Retroperitoneal involvement seen on CT or at laparotomy (psoas thickening/edema/microabscess formation).

Patients with children with concomitant group A streptococcal pharyngitis.

Delayed laparoscopy.

Device not cultured.

Median age (range) for six patients.

B=blood; CS=caesarean section; CT=computed tomography; DM=diabetes mellitus; Gm+= gram-positive cocci; IUCD=intrauterine contraceptive device; P=peritoneal; RA=rheumatoid arthritis; STSS=streptococcal toxic shock syndrome (description of skin erythema/rash/desquamation); T=tissue; V=vaginal.
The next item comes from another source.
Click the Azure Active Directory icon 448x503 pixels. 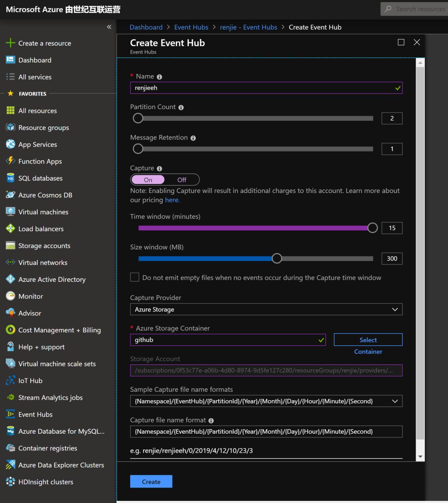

The median age at diagnosis was 38 years (range 23–87 years) with a male:female ratio of 1:4. The source of infection was identified presumptively in 13 patients, being vaginal in five patients [9 –11,18,20], pharyngitis in two patients (on the basis of a history of recent upper respiratory tract infection) [5,27], superficial soft tissue infection in one patient [23], and necrotizing fasciitis in two patients [26]. Aerosol transmission of infection was presumed in the cases of three patients with children with concomitant GAS pharyngitis [8,15,16]. The portal of entry of GAS was obscure in 19 patients. One patient was immunosuppressed secondary to long-term corticosteroid therapy [6]. A further four patients had risk factors for altered host defences (diabetes mellitus, alcoholism, malignant disease, or advanced age) [5,7,17].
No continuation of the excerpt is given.